#### Records for this task ####

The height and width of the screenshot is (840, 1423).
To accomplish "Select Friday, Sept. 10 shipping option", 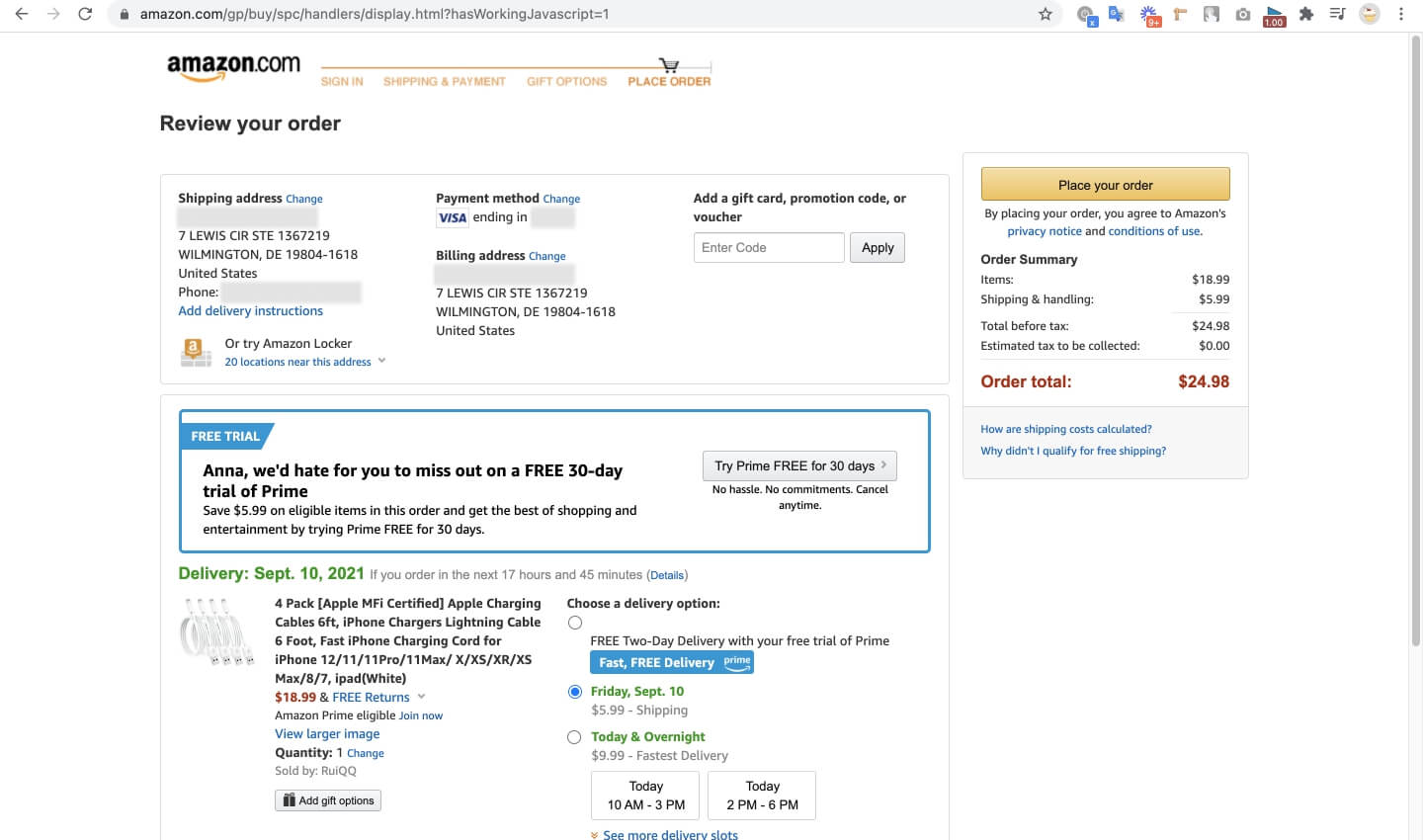I will click(575, 692).
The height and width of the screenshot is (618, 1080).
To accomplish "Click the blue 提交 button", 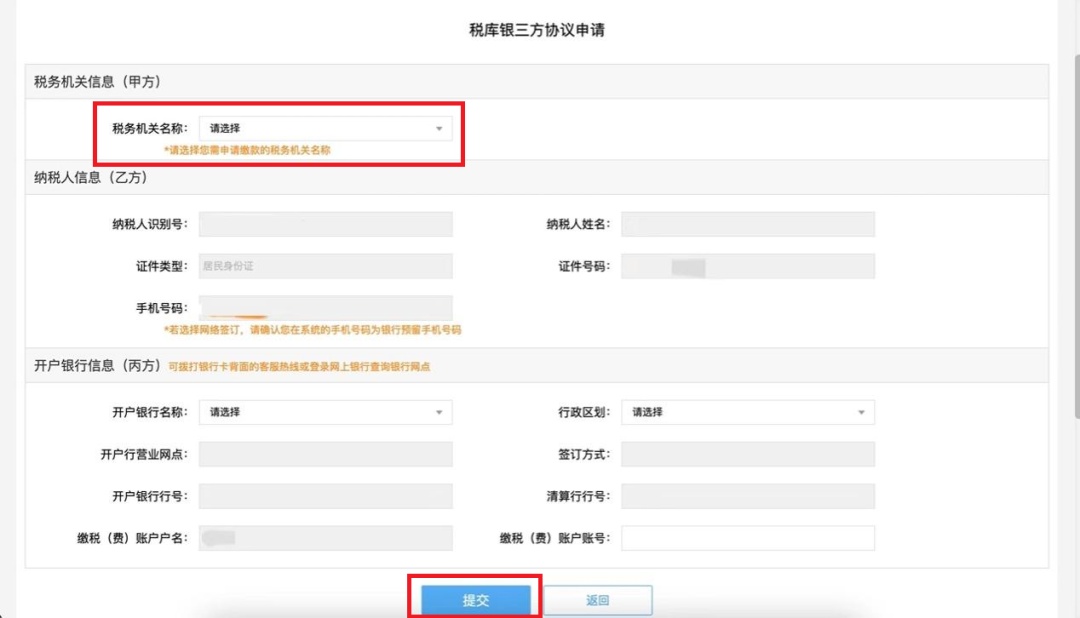I will [475, 600].
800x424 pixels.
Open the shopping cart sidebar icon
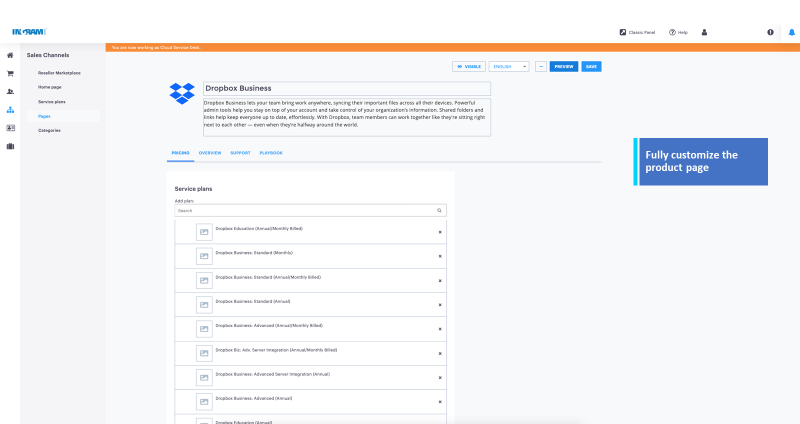click(10, 73)
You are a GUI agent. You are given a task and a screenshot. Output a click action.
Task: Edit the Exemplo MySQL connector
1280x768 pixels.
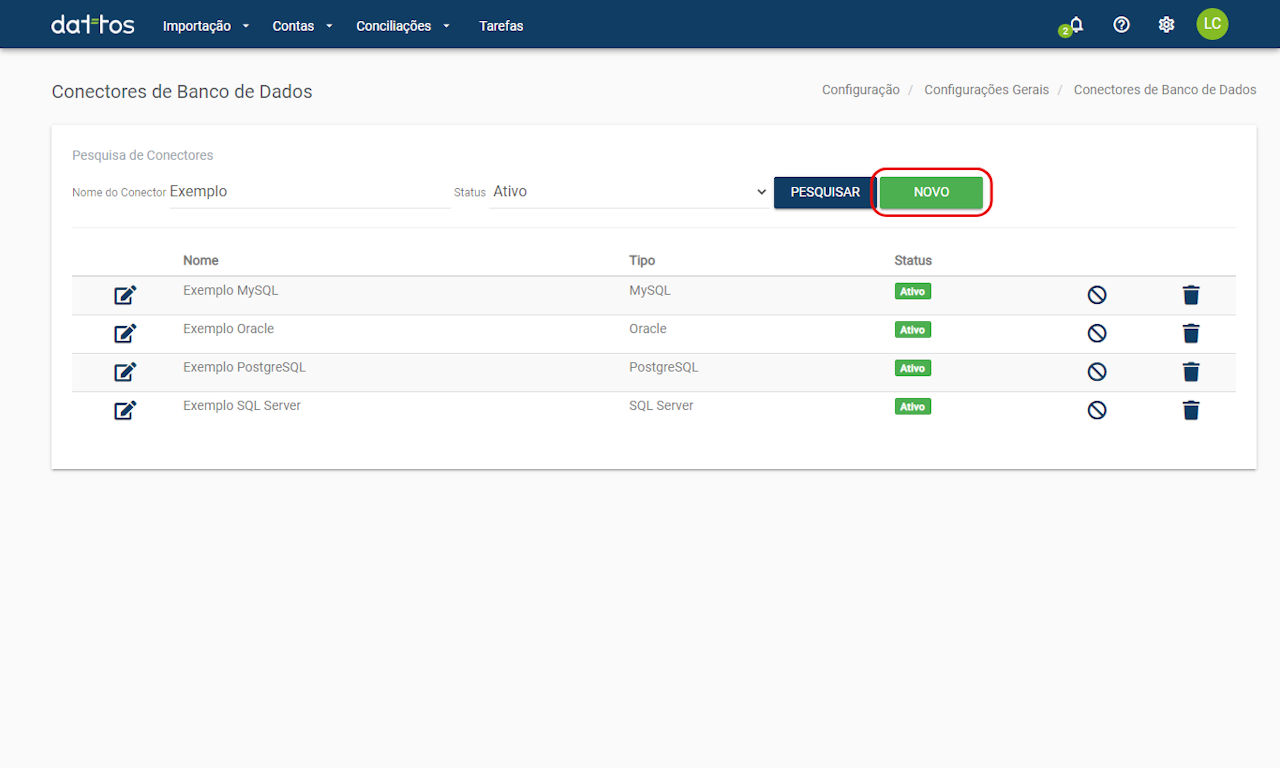point(125,295)

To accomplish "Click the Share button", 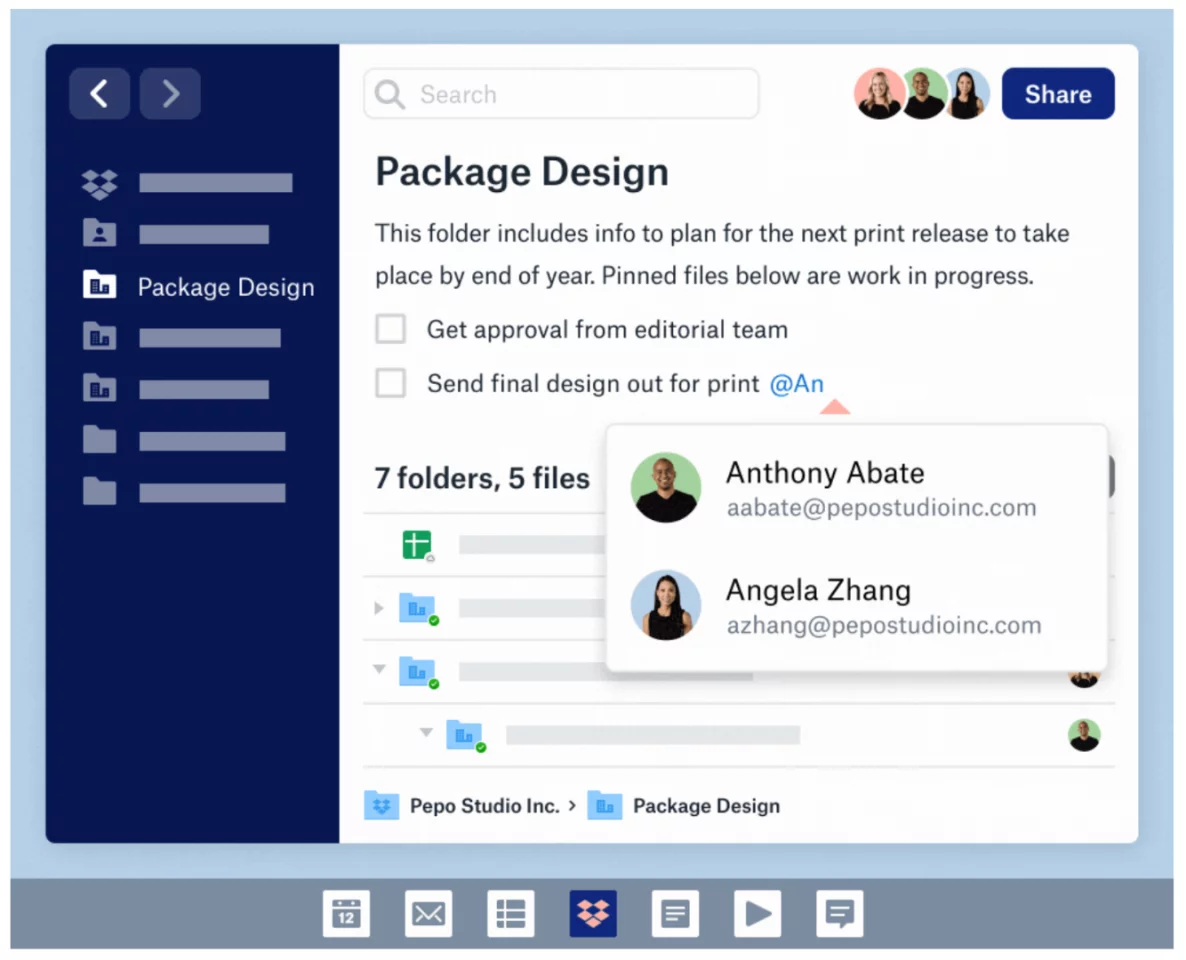I will [x=1058, y=93].
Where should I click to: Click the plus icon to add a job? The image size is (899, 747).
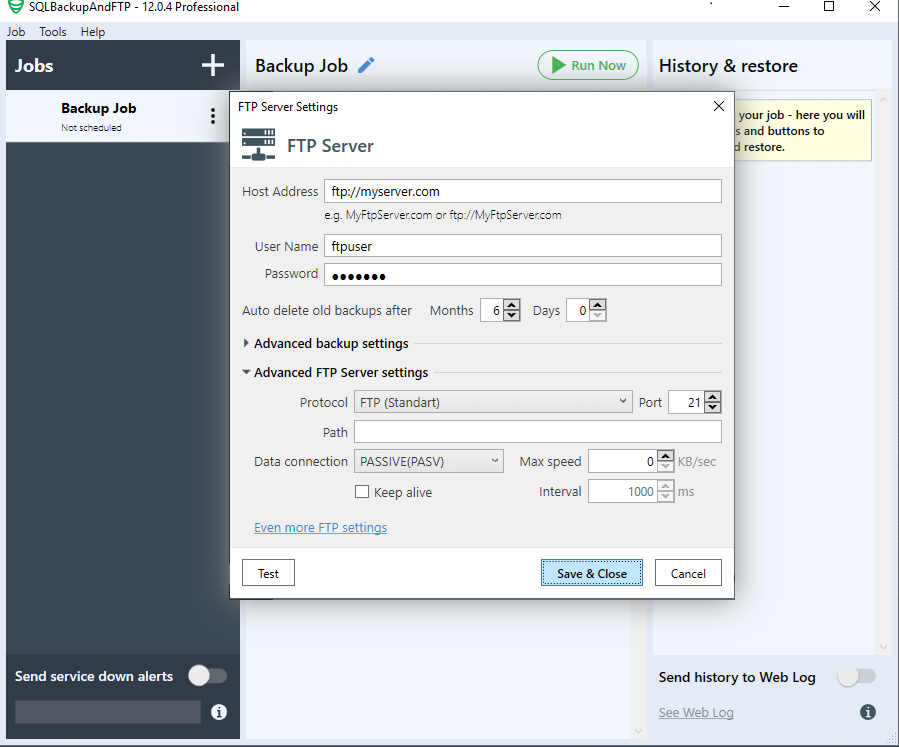click(x=212, y=64)
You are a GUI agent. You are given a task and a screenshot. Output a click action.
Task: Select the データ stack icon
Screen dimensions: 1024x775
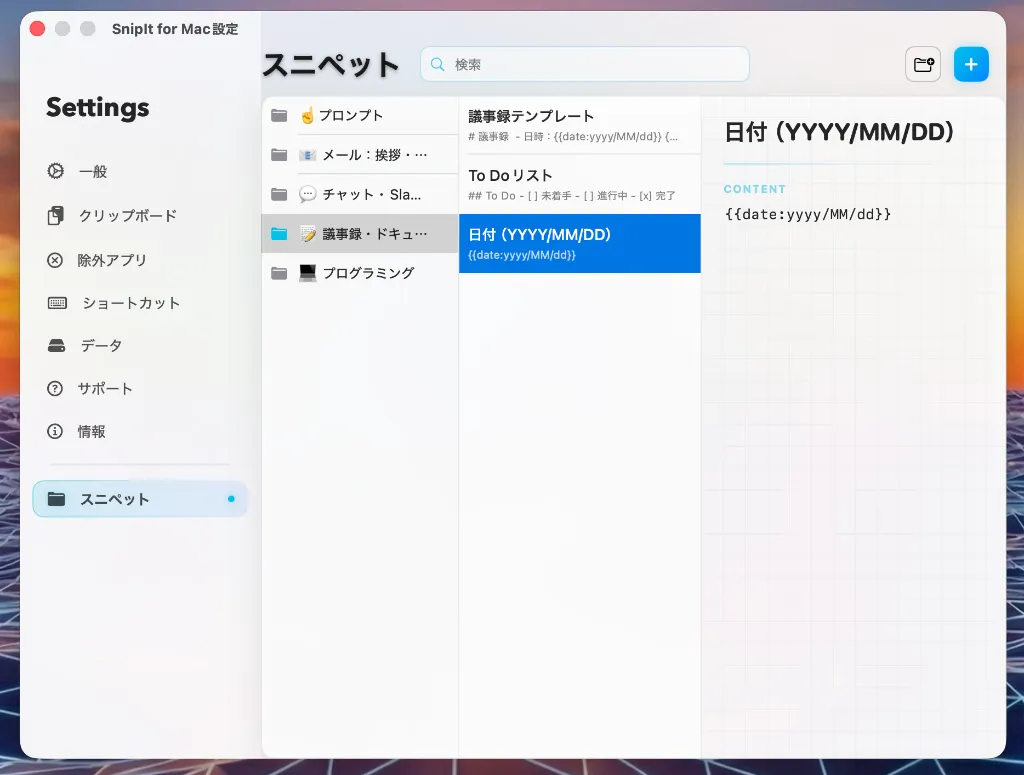coord(56,345)
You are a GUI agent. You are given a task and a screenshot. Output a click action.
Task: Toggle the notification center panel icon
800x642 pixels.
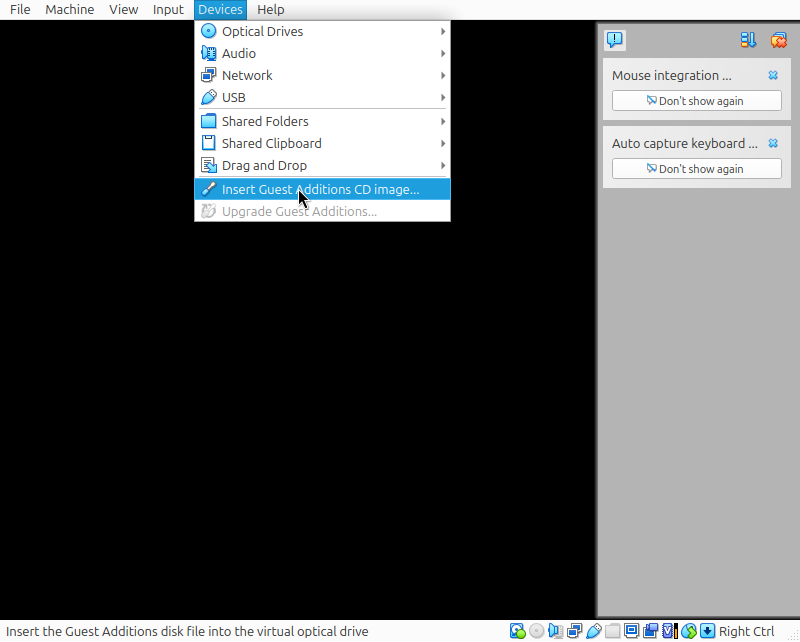(x=615, y=40)
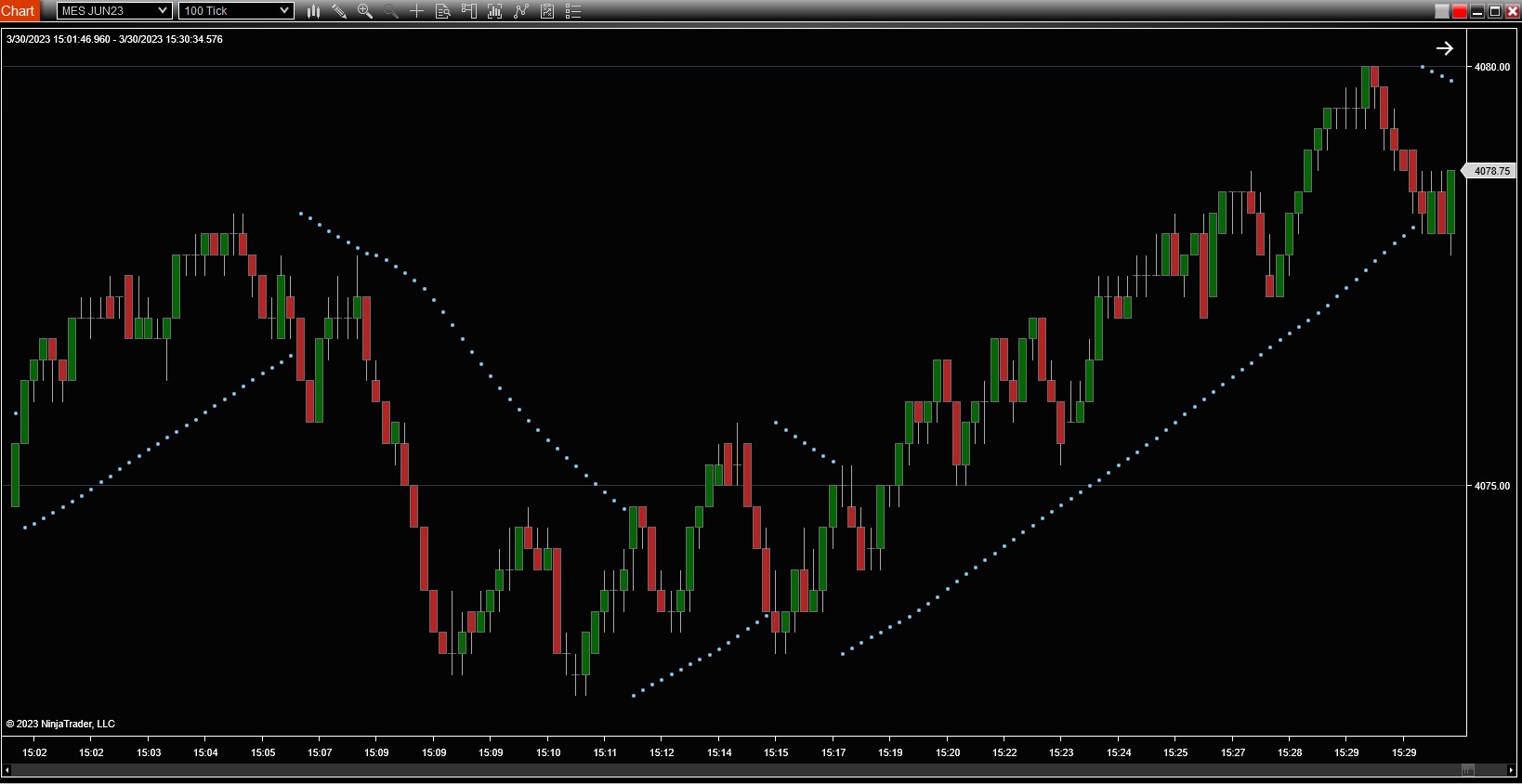Click the 4078.75 current price marker
This screenshot has width=1522, height=784.
click(x=1490, y=171)
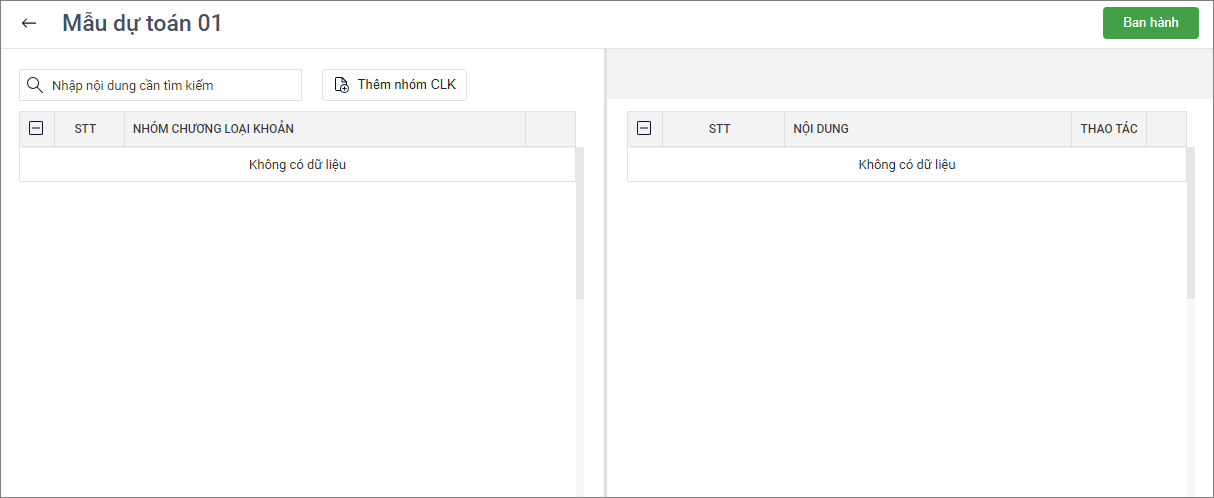Click blank header cell after NHÓM CHƯƠNG LOẠI KHOẢN

tap(550, 129)
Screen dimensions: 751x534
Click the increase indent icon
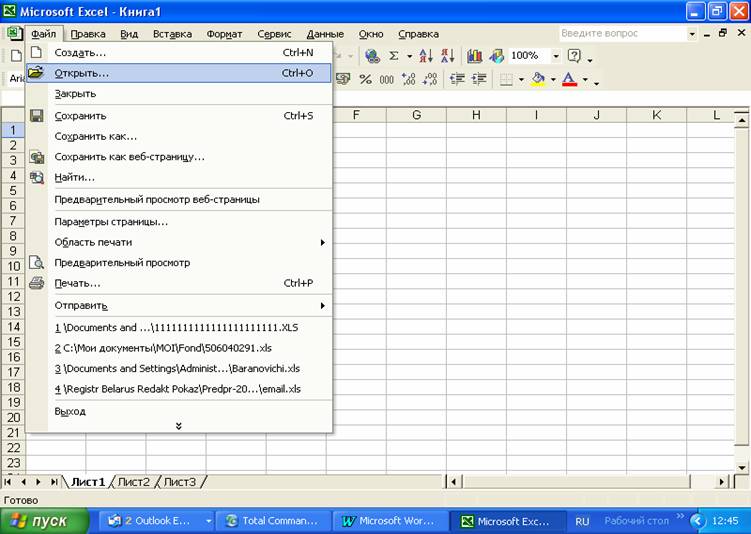coord(478,79)
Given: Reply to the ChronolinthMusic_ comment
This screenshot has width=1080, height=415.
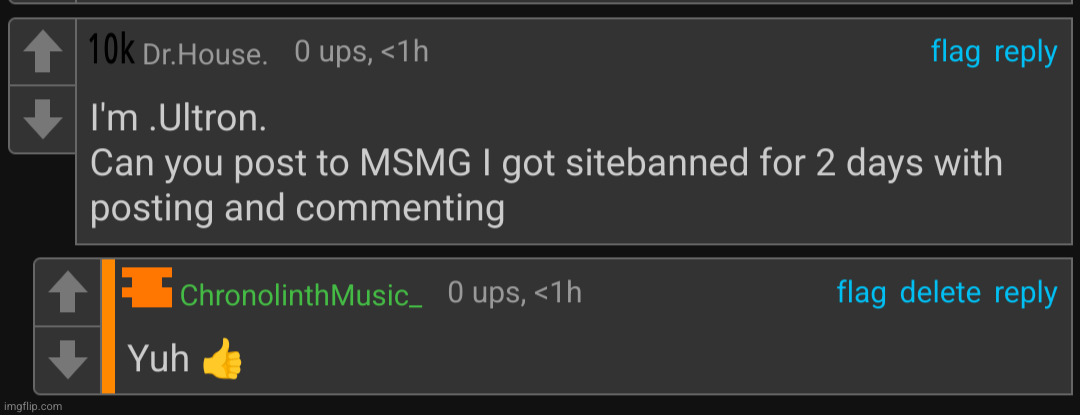Looking at the screenshot, I should pyautogui.click(x=1025, y=294).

####

Task goal>
The pictures stay out; repeat exactly the lines from the one with "Screen dimensions: 751x534" to the end of the entries above, and nothing else.

Reply>
Screen dimensions: 751x534
Click the increase indent icon
coord(478,79)
Given: Reply to the ChronolinthMusic_ comment
This screenshot has width=1080, height=415.
Looking at the screenshot, I should pyautogui.click(x=1025, y=294).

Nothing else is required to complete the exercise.